TASK BRIEF: Select every line of the rows below that contains the word "templates", and copy each one. Case counts.

EXERCISE INPUTS:
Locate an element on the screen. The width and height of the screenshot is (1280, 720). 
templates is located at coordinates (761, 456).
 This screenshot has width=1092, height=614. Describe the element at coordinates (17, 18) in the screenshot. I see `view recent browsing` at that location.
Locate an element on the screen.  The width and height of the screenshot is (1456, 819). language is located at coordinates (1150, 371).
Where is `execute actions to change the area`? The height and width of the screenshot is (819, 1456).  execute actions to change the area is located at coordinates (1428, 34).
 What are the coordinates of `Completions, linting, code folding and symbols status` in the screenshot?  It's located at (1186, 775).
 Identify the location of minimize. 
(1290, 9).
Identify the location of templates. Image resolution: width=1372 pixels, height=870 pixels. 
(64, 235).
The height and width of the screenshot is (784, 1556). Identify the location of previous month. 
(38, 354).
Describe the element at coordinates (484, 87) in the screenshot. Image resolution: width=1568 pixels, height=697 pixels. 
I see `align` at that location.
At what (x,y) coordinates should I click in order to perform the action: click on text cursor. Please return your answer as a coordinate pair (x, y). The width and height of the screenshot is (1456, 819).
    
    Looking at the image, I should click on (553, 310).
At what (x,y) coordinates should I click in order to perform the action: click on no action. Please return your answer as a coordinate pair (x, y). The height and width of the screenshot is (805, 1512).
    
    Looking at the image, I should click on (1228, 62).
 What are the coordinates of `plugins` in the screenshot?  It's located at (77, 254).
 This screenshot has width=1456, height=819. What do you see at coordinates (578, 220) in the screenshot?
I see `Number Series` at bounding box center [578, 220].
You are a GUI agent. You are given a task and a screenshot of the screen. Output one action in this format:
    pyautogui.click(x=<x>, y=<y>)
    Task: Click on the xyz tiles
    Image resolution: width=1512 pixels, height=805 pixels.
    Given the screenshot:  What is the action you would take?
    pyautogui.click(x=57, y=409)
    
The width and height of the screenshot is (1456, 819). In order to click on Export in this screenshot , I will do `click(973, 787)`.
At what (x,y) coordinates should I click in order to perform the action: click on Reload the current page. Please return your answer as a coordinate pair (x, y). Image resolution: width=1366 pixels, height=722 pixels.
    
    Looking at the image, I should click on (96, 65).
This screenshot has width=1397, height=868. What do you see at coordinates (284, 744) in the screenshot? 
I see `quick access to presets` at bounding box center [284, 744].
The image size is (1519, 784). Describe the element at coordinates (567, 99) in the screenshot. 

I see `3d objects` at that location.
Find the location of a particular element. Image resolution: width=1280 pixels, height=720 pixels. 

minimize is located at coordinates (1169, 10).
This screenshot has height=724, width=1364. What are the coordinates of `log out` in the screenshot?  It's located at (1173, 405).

EXERCISE ANSWER:
templates is located at coordinates (761, 456).
Identify the location of templates. Image resolution: width=1372 pixels, height=870 pixels. 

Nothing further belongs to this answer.